Stored records:
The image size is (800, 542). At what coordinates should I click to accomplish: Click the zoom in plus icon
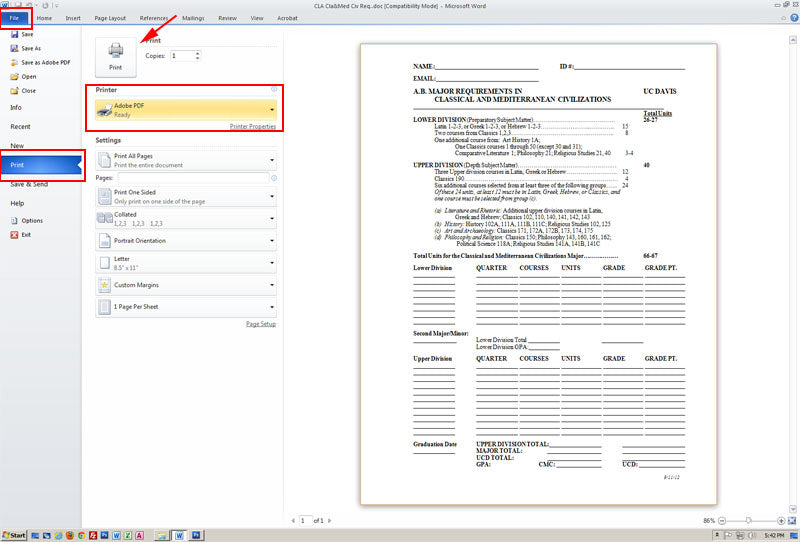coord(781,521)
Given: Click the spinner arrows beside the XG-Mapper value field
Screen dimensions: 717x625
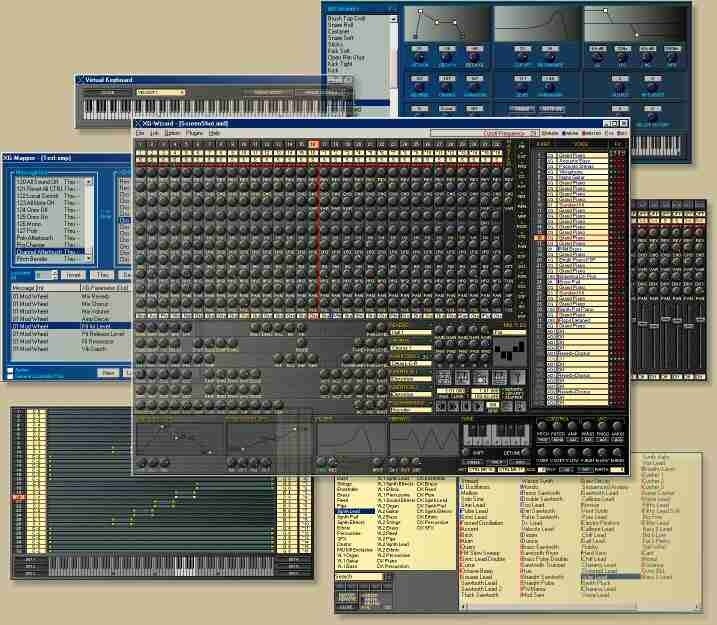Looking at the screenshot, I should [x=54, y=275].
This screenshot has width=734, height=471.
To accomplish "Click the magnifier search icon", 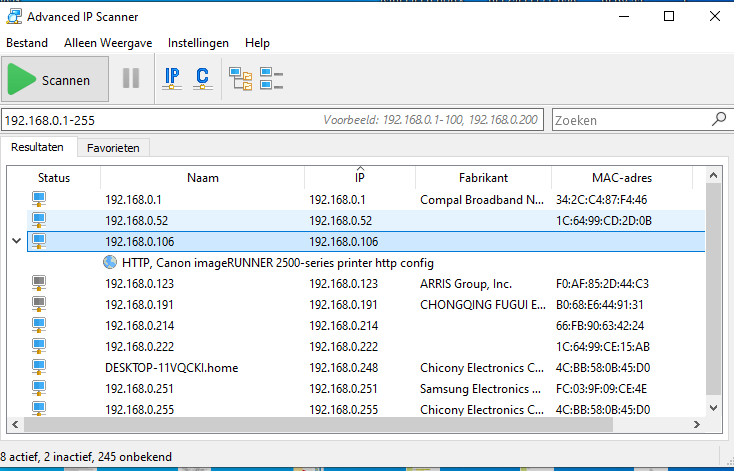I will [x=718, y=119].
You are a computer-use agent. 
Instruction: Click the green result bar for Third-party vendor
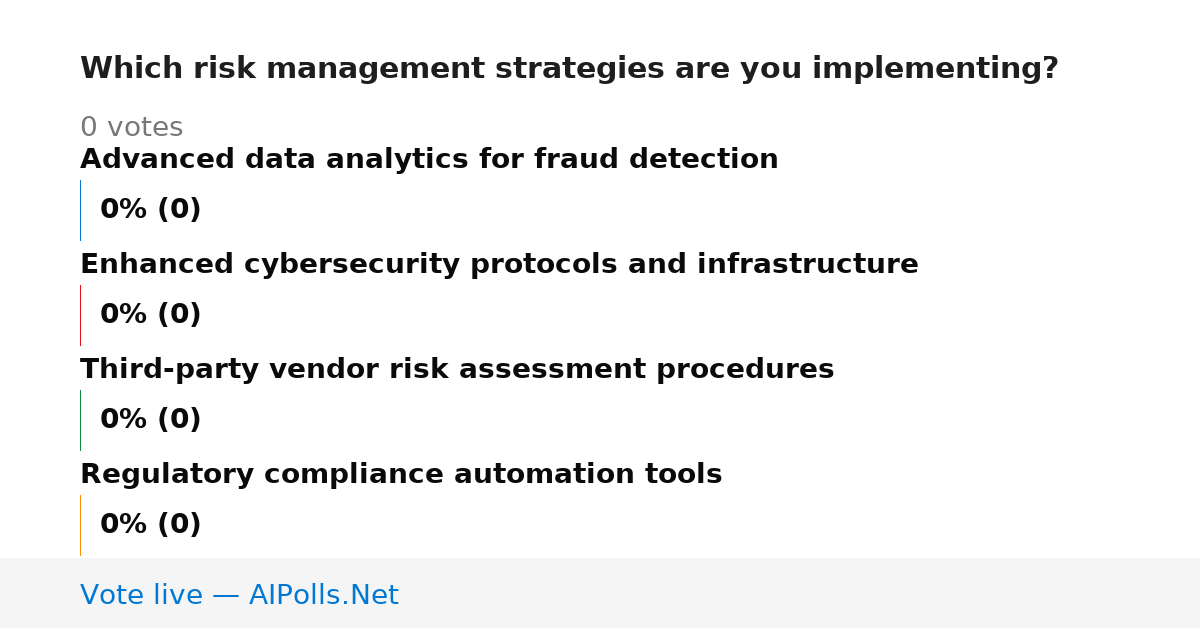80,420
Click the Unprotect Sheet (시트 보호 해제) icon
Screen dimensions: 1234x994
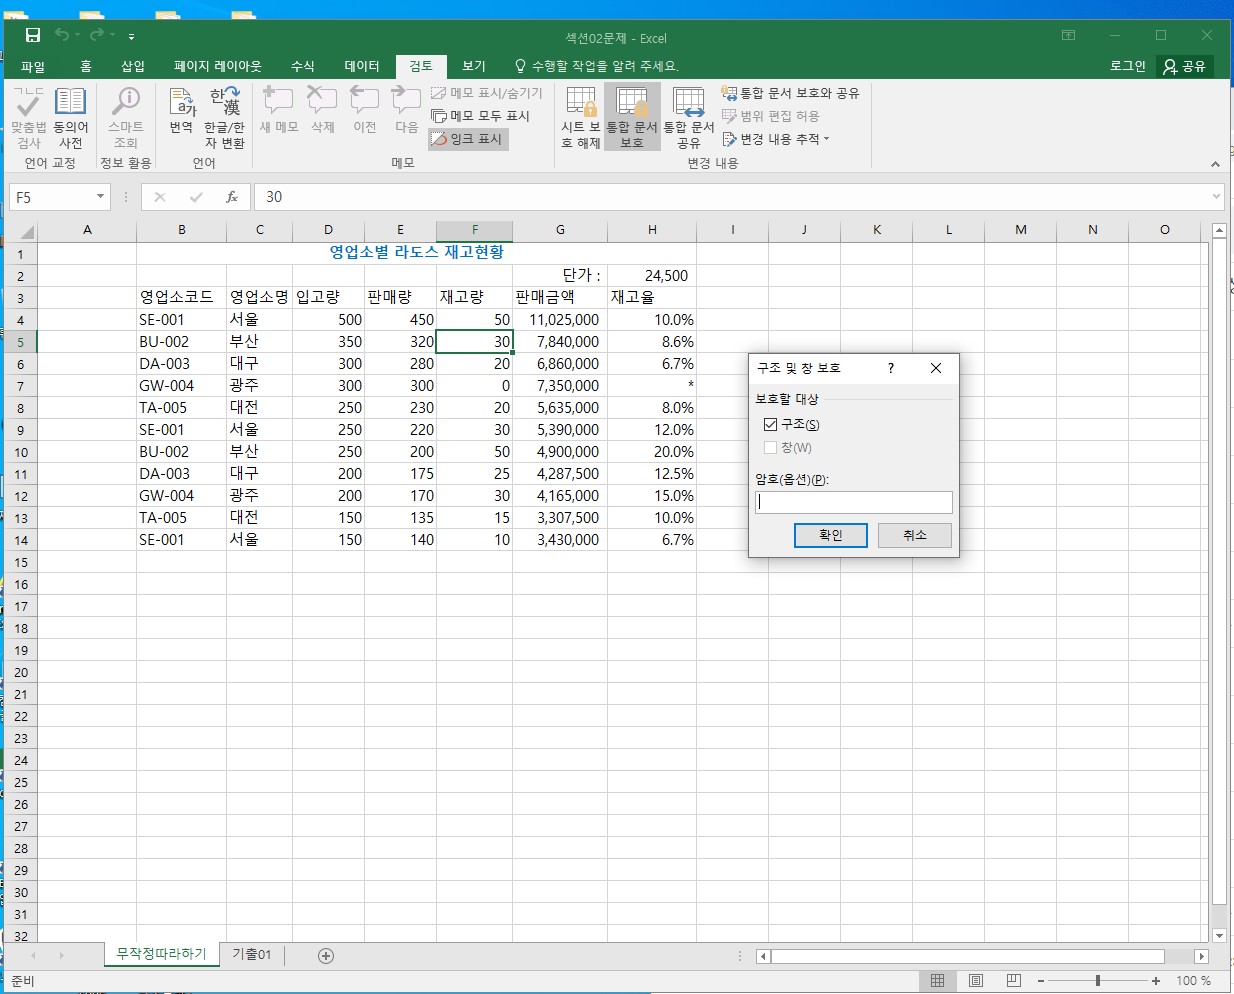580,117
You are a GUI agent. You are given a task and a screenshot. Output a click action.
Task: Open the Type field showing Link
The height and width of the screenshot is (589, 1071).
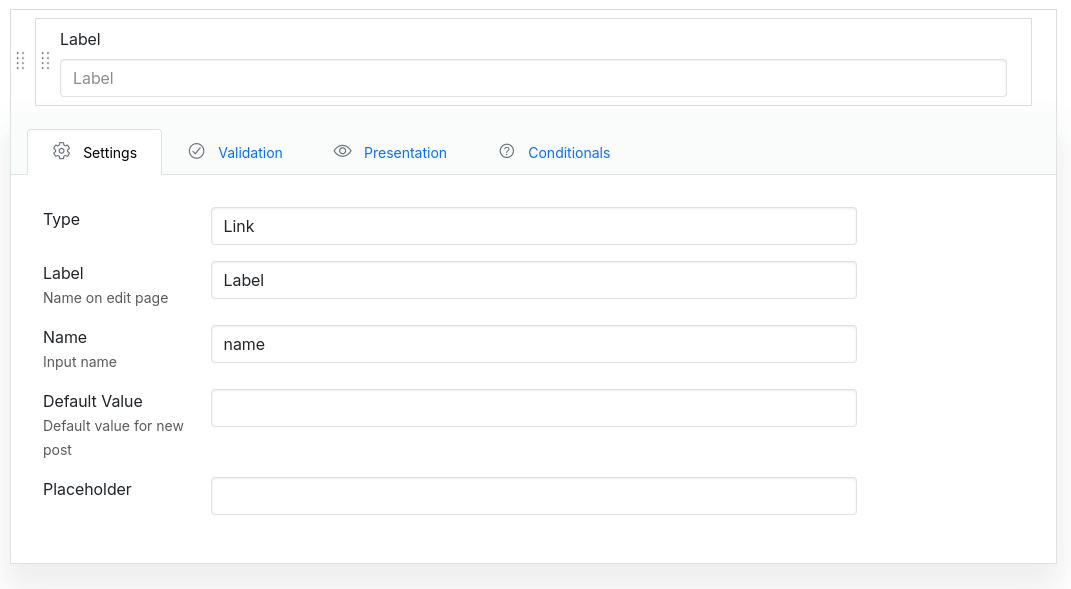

### EXERCISE
Copy all lines of the records that have the string "height" in them.

### EXERCISE ANSWER
This screenshot has width=734, height=471.
The height and width of the screenshot is (589, 1071).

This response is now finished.